▶ [ACTIVITY] Please copy, character for character, each line from the beginning of the listing to the line containing "Given: Click the red tassel charm", including both.

▶ [SOURCE DATA]

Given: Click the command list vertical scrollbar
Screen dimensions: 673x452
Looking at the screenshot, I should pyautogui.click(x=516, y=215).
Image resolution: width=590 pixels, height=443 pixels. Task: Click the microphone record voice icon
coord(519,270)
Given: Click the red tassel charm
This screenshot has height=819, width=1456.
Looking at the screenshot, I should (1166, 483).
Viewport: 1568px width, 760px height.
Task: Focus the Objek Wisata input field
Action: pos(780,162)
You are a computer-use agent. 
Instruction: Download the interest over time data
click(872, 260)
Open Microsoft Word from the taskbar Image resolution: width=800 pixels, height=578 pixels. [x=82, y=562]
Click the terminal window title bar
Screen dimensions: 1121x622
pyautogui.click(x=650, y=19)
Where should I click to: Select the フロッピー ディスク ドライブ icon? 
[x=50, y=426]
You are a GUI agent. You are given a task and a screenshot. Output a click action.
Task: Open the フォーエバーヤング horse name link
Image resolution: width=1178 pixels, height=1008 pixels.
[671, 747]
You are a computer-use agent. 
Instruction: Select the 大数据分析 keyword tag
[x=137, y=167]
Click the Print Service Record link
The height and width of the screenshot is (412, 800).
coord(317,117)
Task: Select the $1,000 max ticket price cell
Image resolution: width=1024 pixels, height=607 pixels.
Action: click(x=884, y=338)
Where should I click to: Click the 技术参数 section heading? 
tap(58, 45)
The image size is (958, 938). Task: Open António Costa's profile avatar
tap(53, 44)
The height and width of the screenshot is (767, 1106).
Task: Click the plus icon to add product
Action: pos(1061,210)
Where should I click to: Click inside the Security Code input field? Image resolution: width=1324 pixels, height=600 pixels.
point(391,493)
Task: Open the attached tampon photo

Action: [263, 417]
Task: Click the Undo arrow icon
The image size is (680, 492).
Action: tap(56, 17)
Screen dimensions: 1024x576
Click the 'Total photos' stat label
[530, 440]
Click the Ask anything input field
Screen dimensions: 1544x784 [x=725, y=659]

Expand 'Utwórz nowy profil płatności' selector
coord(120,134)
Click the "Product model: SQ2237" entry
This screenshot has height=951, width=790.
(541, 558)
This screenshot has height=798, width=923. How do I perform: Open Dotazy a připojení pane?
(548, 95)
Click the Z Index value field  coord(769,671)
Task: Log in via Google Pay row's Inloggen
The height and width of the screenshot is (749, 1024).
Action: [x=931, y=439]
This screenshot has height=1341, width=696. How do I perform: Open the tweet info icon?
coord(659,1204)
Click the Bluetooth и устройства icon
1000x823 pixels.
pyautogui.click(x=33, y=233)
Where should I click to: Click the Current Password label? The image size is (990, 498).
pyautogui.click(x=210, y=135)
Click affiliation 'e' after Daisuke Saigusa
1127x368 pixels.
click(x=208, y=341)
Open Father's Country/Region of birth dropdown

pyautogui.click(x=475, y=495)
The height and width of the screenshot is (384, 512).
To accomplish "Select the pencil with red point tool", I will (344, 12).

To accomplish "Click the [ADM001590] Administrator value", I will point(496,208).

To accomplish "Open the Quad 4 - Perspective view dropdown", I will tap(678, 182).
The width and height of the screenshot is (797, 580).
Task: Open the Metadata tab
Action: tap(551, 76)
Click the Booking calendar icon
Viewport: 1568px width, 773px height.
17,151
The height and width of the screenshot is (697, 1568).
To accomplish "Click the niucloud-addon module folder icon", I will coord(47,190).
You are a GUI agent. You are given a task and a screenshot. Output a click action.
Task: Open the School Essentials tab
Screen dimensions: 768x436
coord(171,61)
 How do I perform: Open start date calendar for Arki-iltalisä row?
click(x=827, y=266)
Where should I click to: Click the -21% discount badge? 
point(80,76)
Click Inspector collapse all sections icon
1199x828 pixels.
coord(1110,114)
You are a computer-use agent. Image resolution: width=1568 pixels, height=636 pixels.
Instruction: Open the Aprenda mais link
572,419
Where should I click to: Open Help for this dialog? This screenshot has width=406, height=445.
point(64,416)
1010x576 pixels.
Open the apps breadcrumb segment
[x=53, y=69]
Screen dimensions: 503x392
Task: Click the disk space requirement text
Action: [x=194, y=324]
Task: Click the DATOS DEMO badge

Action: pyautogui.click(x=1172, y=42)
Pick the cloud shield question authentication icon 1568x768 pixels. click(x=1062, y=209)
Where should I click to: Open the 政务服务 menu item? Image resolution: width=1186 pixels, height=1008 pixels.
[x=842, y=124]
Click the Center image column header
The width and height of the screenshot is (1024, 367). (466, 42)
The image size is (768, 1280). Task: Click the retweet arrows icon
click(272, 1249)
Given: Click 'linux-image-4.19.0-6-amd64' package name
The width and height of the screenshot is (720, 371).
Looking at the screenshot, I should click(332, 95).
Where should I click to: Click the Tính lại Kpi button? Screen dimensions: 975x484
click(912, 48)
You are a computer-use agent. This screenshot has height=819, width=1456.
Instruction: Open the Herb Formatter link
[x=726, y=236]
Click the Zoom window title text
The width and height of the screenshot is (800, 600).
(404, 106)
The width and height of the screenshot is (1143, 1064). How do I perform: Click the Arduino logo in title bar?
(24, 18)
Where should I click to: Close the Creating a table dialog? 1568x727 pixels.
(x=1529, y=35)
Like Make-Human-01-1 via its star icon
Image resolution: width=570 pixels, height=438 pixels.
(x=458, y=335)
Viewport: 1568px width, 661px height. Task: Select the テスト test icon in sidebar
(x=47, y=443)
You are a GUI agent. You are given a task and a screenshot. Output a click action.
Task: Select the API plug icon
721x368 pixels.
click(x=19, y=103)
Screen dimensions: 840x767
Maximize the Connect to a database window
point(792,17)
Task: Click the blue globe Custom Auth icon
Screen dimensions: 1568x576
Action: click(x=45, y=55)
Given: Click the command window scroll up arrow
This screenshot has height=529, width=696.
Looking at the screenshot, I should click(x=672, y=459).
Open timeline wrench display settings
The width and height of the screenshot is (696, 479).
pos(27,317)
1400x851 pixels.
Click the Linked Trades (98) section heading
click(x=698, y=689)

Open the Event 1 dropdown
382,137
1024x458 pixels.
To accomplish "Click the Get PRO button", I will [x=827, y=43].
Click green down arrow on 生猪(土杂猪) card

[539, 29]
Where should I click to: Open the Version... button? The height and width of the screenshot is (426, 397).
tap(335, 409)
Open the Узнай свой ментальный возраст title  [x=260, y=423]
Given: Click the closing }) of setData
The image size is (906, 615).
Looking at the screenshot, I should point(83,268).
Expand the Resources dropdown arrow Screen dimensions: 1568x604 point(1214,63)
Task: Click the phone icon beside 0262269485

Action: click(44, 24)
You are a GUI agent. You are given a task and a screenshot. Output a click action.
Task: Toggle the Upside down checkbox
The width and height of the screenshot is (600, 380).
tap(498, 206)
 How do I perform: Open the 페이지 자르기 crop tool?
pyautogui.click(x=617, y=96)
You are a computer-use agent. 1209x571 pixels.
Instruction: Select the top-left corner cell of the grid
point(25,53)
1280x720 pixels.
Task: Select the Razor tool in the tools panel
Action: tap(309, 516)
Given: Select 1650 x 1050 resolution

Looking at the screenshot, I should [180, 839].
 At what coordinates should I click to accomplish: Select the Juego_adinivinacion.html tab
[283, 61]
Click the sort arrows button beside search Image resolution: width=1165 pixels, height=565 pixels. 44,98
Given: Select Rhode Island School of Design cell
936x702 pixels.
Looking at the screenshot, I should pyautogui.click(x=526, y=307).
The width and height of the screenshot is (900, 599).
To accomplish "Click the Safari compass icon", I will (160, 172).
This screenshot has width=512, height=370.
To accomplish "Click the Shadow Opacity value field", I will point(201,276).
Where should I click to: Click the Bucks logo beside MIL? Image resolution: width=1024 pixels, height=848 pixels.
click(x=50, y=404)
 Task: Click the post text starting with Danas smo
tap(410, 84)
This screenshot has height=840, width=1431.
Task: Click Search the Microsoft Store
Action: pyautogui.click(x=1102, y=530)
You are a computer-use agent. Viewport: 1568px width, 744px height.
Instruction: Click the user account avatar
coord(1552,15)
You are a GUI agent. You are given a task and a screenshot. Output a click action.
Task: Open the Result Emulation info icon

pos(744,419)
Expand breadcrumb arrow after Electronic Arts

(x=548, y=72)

▶ [TASK RESULT]
Given: Click the command list vertical scrollbar
Screen dimensions: 673x452
Looking at the screenshot, I should pyautogui.click(x=516, y=215).
Image resolution: width=590 pixels, height=443 pixels. Task: Click the microphone record voice icon
coord(519,270)
Given: Click the red tassel charm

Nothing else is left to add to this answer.